Conversas obtidas pela Polícia Federal apontam cobrança por extratos, ajustes de valores e tentativa de dar aparência legal a carteiras fraudadas
A Polícia Federal afirma ter encontrado no celular do banqueiro Daniel Vorcaro um grupo de WhatsApp usado, segundo os investigadores, para orientar subordinados do Banco Master na confecção de documentos fraudulentos ligados à venda de carteiras de crédito ao Banco Regional de Brasília (BRB).
A informação foi revelada pelo jornal Estado de S. Paulo, que teve acesso às conversas do grupo chamado “INFO – BRB”. Segundo a reportagem, o diálogo envolvia Vorcaro, Alberto Félix, então superintendente de tesouraria do Master, e Ângelo Silva, à época diretor financeiro da instituição.

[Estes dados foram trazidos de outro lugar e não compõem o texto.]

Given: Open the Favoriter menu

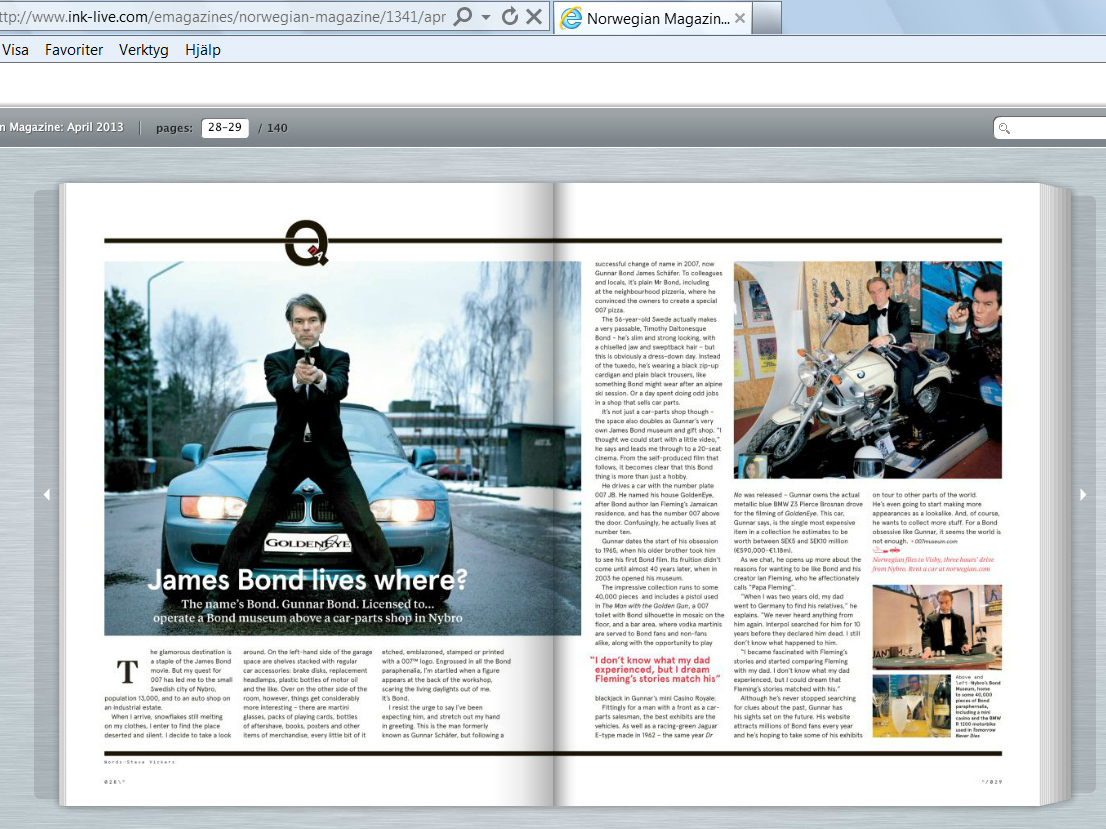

Em uma das mensagens, Vorcaro demonstrou irritação com o valor de uma carteira de crédito vinculada à Tirreno, empresa que os investigadores suspeitam ser de fachada. “Pessoal. Saldo não pode ser 6.400!!! Era 7.200. Valor da recompra”, escreveu o banqueiro, referindo-se a valores de R$ 6,4 bilhões e R$ 7,2 bilhões.
Após ser informado de que a documentação considerava alguns débitos, Vorcaro rebateu: “Não interessa. Não fecha a conta. Vamos ter que colocar remuneração”.